*** MATERIAL SHOWN ***
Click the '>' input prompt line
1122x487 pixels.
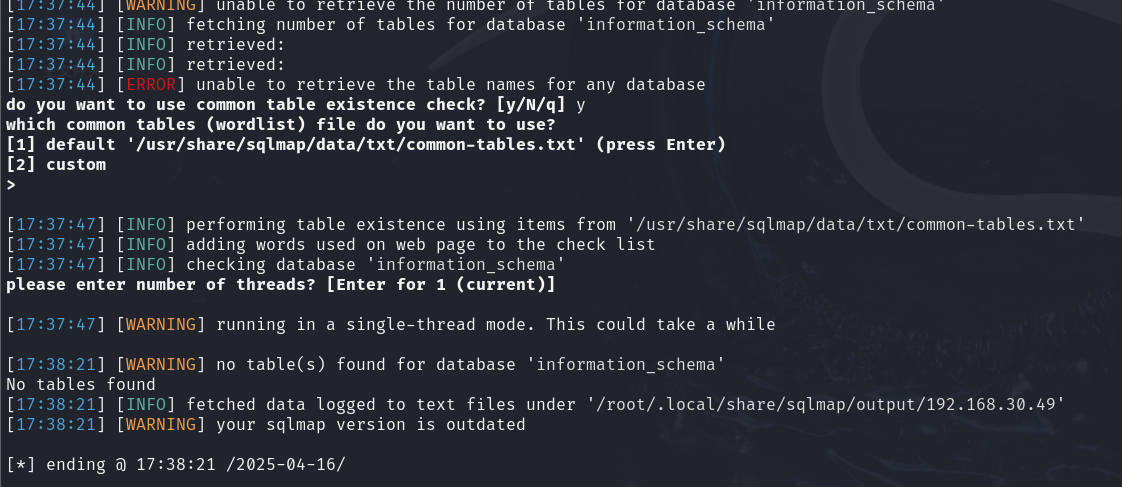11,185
*** End of MATERIAL SHOWN ***
*** MATERIAL SHOWN ***
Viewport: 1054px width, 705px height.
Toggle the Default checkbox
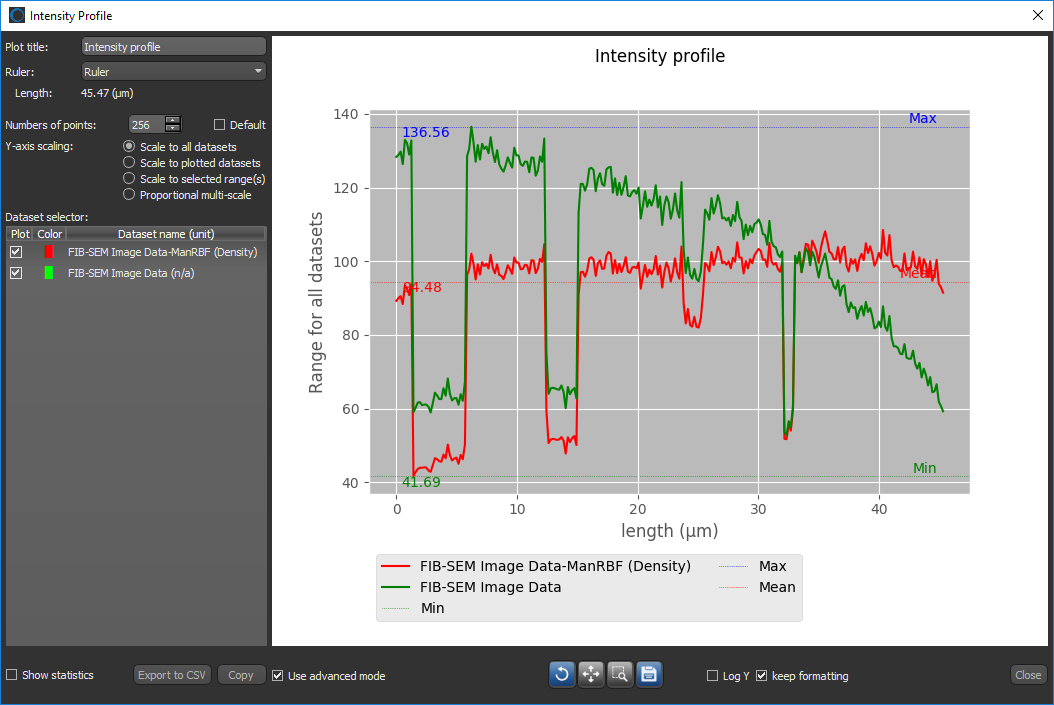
*** End of MATERIAL SHOWN ***
**WHAT YOU ARE ASKED TO DO**
Restate word for word only the lines above from the line containing "Viewport: 1054px width, 705px height." to the line containing "Toggle the Default checkbox", both of them included.

**OUTPUT FOR THIS TASK**
Viewport: 1054px width, 705px height.
Toggle the Default checkbox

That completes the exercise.